Know this from the beginning: this is opinion. No one, literally no one on earth knows exactly what’s going to happen going forward in travel, but as someone who watches incredibly closely, I thought it would be fun to lay some cards on the table and set some jeopardy for the future, with predictions..
Like everyone, I’m seeking facts and figures about a safe reemergence from covid-19 wherever possible, but there’s a also quite a lot you can discern about the future of travel, and the world, just from simply walking out of your front door, and into a local park.
In many aspects, I think travel will be forever changed because of the insane times we’re living in, but not nearly as much as people think. Will all the changes that do happen be bad? Absolutely not! Before we crack into it all, who wouldn’t love…

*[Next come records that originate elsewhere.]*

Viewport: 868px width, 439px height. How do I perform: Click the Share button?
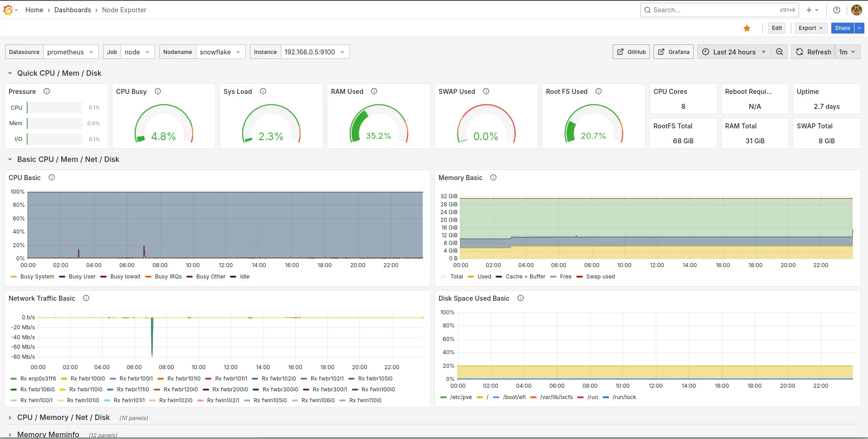pos(842,28)
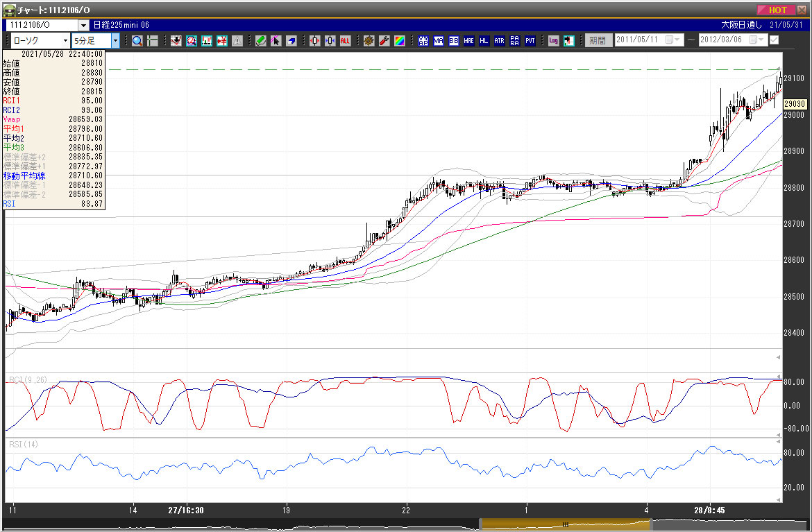The height and width of the screenshot is (532, 812).
Task: Click the 期間 period button
Action: 597,40

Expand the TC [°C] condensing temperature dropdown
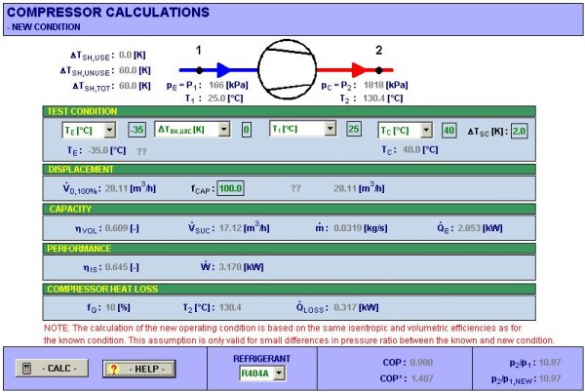click(x=404, y=130)
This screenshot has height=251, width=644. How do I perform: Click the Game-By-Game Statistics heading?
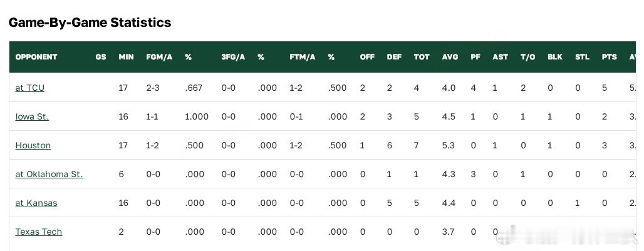point(90,22)
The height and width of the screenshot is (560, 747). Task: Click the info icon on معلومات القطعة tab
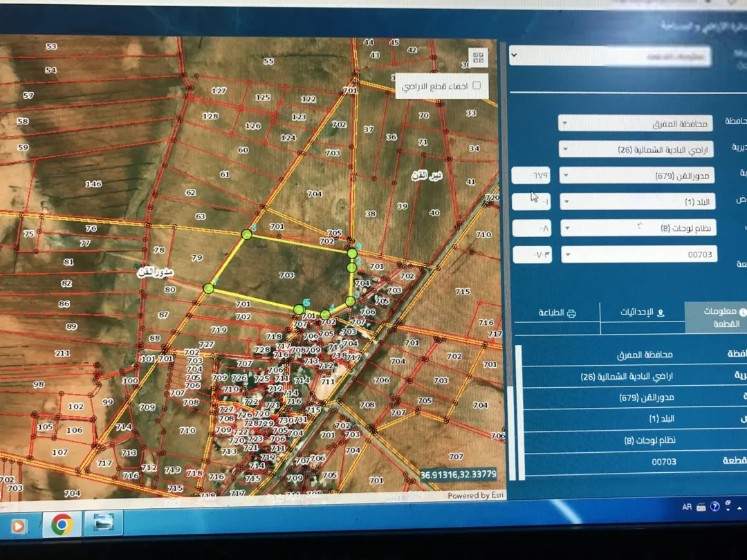pos(742,312)
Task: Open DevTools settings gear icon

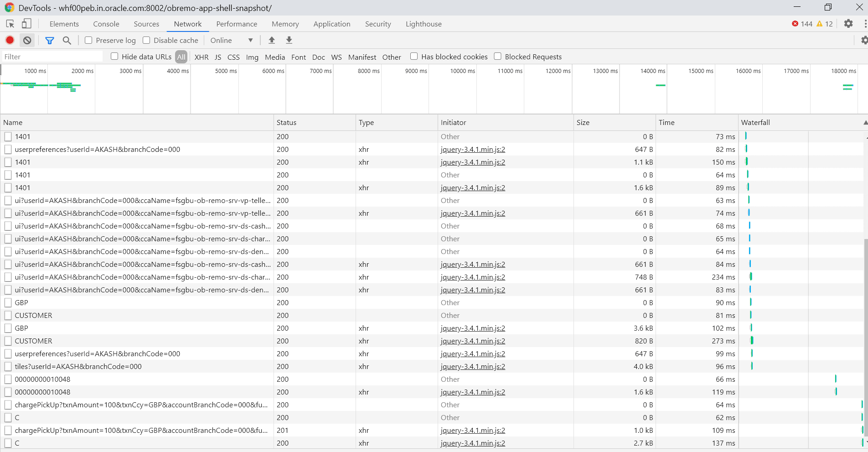Action: [x=848, y=24]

- a more orderly airplane boarding process
- more efficient processing of passengers at immigration
- better spacing in bars and restaurants with better cleanliness?
- reasonable crowd controls at the greatest tourism attractions?
The Western World effectively began dealing with the global pandemic in March, after Italy closed its borders and declared a state of emergency. Two months later, May is in full swing, with worst case scenarios avoided, crucial measures being put in place daily to mitigate chances of a second wave and countries looking to reopen tourism.
That’s already a lot more upbeat than many expected, and many more doomsday fans hoped.
There have been unspeakably sad losses of life on an awful scale, but so too have their been selfless acts of good, as humanity bonded together to stay home and keep everyone safe. Many people tend to compare this to war, but I wasn’t sent off to fight to the death against my fellow man, I was just told to stay home and order takeout and discover and unlock the true potential of the internet.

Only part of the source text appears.